Doch was hat die Oper mit der Realität zu tun? Scheint es nicht so, als gäbe es kaum etwas weniger „Reales“, als wenn jemand auf einer Bühne singt? Wenden wir uns hierfür wieder Pasolinis Stilvermögen zu: als Methode, um diese Entfremdung im Herzen des Seins zu erfassen. Er war der Auffassung, dass eine nicht untersuchte Realität obskur, falsch oder in seinen Worten „bourgeois“ ist. Er war erst durch stilistische Repräsentation in der Lage, „Realität durch Realität“ auszudrücken und die Fundamente des alltäglichen Lebens in einem anderen Licht darzustellen. Das gilt für die Familie von „Teorema“ – eine Familie, die er als „in keinem Sinne als herausragende Personen, sondern als Personen, die mehr oder weniger durchschnittlich sind“, beschreibt. Es ist von zentraler Bedeutung für Pasolini, dass seine Charaktere unbedeutend, normal und undramatisch oder, in den Augen mancher, ungeeignet für die große Bühne der Oper sind. Aber es ist genau dieses Beharren auf unbedeutenden Personen, durch das Pasolini unser Augenmerk auf sein eigentlich bedeutsames Thema lenkt: das Wunder.

Pasolini glaubte an, so wie er es nannte, die „subjektive Realität“ von Wundern. Damit meinte er nicht, dass eine Person fliegen oder über das Wasser laufen kann. Es bedeutet nur, dass es eine bestimmte Perspektive gibt, aus der man die Welt sehen kann, die diese Dinge als Möglichkeiten offenbart. Ein Wunder ist nichts anderes als eine neue Sicht auf die Welt, eine Perspektive, in der etwas Unmögliches plötzlich möglich erscheint. In diesem Sinne gleichen sich Pasolinis Marxismus und sein Katholizismus, die beide als Suche nach neuen Perspektiven, einer neuen Realität, verstanden werden können, befreit von dem erdrückenden bourgeoisen Konsum seiner Zeit.

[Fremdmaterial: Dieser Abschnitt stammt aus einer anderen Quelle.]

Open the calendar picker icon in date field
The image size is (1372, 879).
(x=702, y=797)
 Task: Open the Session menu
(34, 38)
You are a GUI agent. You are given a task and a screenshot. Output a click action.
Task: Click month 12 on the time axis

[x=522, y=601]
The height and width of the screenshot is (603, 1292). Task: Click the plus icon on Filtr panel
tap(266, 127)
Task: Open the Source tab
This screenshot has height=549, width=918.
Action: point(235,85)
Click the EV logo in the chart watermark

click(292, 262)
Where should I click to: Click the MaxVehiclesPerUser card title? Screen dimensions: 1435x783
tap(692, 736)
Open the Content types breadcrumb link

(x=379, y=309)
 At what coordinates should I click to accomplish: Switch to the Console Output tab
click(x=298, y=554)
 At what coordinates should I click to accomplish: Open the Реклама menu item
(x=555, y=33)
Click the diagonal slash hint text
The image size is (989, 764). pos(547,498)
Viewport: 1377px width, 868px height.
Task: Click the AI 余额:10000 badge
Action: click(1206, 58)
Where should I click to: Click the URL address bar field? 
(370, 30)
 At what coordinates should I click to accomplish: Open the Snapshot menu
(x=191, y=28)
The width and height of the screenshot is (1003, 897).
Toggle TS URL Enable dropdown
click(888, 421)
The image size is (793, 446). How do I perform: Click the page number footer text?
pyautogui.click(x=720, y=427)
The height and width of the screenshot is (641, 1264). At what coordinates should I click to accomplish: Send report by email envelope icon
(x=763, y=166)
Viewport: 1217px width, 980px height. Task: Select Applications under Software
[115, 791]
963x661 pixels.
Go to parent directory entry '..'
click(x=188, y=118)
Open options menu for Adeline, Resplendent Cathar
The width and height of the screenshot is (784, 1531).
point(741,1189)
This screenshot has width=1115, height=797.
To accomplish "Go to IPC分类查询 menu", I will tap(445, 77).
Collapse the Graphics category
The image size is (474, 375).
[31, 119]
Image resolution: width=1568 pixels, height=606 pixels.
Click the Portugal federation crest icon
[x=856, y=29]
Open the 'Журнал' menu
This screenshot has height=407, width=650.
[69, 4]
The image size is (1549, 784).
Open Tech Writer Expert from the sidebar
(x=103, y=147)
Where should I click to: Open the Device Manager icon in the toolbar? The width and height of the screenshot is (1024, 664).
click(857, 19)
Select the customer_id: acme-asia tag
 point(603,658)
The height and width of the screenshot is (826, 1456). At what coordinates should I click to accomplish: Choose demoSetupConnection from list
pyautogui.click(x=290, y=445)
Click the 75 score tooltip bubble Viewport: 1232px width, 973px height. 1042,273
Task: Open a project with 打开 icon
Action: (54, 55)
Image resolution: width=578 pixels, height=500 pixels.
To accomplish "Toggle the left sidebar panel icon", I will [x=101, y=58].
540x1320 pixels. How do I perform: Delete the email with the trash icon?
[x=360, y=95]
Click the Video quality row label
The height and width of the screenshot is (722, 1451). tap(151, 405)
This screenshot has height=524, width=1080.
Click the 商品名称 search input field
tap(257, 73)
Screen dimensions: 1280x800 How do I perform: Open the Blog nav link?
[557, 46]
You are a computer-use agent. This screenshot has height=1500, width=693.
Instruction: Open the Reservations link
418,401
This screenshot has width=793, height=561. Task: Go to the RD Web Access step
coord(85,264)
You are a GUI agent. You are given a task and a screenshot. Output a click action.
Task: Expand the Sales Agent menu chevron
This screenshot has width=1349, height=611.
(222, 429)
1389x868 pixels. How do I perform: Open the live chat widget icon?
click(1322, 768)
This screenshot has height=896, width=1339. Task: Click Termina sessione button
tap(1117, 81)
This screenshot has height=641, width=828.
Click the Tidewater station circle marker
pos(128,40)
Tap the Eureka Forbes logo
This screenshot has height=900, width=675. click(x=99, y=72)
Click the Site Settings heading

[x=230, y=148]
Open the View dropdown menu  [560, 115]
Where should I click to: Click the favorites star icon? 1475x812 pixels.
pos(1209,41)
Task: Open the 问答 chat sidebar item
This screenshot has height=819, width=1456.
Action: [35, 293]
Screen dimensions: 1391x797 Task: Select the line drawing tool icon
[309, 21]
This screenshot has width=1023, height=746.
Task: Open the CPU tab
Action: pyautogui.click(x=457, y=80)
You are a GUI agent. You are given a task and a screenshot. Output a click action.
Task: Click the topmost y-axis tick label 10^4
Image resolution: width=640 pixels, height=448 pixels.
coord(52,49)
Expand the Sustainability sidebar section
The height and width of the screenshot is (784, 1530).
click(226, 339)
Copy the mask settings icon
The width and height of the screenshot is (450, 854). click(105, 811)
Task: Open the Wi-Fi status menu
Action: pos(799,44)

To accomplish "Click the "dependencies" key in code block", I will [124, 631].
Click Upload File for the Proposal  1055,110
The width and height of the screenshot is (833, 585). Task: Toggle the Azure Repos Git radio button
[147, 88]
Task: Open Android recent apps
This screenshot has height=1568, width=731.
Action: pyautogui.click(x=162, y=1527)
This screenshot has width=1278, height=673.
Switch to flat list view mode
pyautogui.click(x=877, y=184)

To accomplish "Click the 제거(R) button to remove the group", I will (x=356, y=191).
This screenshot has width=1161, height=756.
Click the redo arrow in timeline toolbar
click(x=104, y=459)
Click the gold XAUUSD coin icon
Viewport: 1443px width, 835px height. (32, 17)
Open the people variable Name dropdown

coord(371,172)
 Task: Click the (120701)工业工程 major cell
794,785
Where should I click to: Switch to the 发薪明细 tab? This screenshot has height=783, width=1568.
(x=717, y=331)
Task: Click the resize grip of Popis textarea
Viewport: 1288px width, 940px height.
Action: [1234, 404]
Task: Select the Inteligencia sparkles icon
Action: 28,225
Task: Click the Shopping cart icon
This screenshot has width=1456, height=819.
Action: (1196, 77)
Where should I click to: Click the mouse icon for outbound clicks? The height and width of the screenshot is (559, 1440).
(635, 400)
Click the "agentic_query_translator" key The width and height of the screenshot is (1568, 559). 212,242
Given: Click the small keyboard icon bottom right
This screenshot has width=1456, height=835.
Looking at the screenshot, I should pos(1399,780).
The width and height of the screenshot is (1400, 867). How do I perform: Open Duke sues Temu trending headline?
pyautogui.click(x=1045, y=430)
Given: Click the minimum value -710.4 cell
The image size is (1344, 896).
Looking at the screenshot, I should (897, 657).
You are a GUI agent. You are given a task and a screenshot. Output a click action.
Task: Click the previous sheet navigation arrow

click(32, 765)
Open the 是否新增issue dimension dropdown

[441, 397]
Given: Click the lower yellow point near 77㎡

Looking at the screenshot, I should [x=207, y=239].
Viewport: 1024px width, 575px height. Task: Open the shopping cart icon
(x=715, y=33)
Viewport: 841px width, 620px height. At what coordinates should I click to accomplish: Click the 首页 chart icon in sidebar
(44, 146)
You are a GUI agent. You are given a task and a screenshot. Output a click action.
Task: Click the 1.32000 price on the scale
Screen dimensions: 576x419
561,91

Und so sind wir nun hier, an der Deutschen Oper, konfrontiert mit einer Bühne, auf der ein wissenschaftliches Experiment inszeniert wird, das die Beobachter*innen in diese Untersuchung menschlichen Verhaltens miteinbezieht. In diesem Sinne weicht die Frage im Herzen von IL TEOREMA DI PASOLINI nicht von der Frage ab, die sich das Publikum am Ende jeder Aufführung stellt: Warum verhalten sich die Menschen so, wie sie sich verhalten? Können wir uns anders verhalten? Besteht die Möglichkeit einer anderen Welt? IL TEOREMA

DI PASOLINI ruft das Publikum dazu auf, Oper in einem anderen Licht zu betrachten, als Experiment in Form einer Einladung, die Welt mit neuen Augen zu sehen, die Perspektive zu wechseln, die Realität zeitgleich von innen und außen zu erleben und hoffentlich, die Welt als einen Ort wahrzunehmen, an dem Wunder möglich sind.